__ASSIGNED TASK__
Print nothing but the lines below starting at the line that holds "すもも (70, 786)" and ending at the line that holds "庄内柿 (70, 938)", including both, each exactly as written.
===== EXERCISE INPUT =====
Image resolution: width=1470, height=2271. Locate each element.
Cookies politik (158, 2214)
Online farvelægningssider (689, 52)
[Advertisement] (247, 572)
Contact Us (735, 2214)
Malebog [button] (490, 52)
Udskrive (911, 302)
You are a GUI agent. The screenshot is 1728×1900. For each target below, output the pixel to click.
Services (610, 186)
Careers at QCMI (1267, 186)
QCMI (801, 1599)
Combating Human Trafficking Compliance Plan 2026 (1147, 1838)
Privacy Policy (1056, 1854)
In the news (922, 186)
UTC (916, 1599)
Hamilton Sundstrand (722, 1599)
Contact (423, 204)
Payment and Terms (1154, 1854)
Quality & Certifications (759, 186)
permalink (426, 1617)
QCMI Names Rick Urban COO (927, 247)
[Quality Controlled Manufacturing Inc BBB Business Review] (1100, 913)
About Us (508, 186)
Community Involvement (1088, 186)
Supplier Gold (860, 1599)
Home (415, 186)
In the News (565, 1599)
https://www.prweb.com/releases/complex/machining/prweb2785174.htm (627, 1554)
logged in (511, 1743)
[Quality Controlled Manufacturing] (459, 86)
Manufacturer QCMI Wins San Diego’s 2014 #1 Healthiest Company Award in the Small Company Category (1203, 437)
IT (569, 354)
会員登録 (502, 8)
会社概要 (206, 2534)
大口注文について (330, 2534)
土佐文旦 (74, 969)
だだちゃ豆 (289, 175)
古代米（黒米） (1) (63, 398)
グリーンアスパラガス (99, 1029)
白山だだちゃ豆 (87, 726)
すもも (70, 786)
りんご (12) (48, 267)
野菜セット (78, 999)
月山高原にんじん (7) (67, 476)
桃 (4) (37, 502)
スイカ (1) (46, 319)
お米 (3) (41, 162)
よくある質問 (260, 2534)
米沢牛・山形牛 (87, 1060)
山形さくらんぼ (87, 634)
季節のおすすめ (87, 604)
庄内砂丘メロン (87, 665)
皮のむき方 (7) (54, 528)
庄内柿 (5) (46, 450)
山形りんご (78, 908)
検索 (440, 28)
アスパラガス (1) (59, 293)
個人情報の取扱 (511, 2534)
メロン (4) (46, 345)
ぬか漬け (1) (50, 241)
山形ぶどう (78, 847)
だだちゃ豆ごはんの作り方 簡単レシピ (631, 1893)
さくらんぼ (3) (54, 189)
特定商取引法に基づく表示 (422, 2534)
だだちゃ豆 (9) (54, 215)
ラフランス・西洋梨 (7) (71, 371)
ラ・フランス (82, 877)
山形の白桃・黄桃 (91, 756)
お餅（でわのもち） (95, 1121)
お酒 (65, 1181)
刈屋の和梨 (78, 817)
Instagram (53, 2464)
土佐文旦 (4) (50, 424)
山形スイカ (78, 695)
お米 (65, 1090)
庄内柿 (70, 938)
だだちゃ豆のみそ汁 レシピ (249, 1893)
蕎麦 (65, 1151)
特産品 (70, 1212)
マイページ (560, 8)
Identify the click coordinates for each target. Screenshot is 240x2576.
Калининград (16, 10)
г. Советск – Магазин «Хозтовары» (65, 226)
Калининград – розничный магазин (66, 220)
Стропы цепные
=====
__WRITTEN ANSWER__
すもも (70, 786)
りんご (12) (48, 267)
野菜セット (78, 999)
月山高原にんじん (7) (67, 476)
桃 (4) (37, 502)
スイカ (1) (46, 319)
お米 (3) (41, 162)
よくある質問 (260, 2534)
米沢牛・山形牛 (87, 1060)
山形さくらんぼ (87, 634)
季節のおすすめ (87, 604)
庄内砂丘メロン (87, 665)
皮のむき方 (7) (54, 528)
庄内柿 (5) (46, 450)
山形りんご (78, 908)
検索 (440, 28)
アスパラガス (1) (59, 293)
個人情報の取扱 (511, 2534)
メロン (4) (46, 345)
ぬか漬け (1) (50, 241)
山形ぶどう (78, 847)
だだちゃ豆ごはんの作り方 簡単レシピ (631, 1893)
さくらんぼ (3) (54, 189)
特定商取引法に基づく表示 (422, 2534)
だだちゃ豆 (9) (54, 215)
ラフランス・西洋梨 (7) (71, 371)
ラ・フランス (82, 877)
山形の白桃・黄桃 (91, 756)
お餅（でわのもち） (95, 1121)
お酒 (65, 1181)
刈屋の和梨 (78, 817)
Instagram (53, 2464)
土佐文旦 (4) (50, 424)
山形スイカ (78, 695)
お米 (65, 1090)
庄内柿 (70, 938)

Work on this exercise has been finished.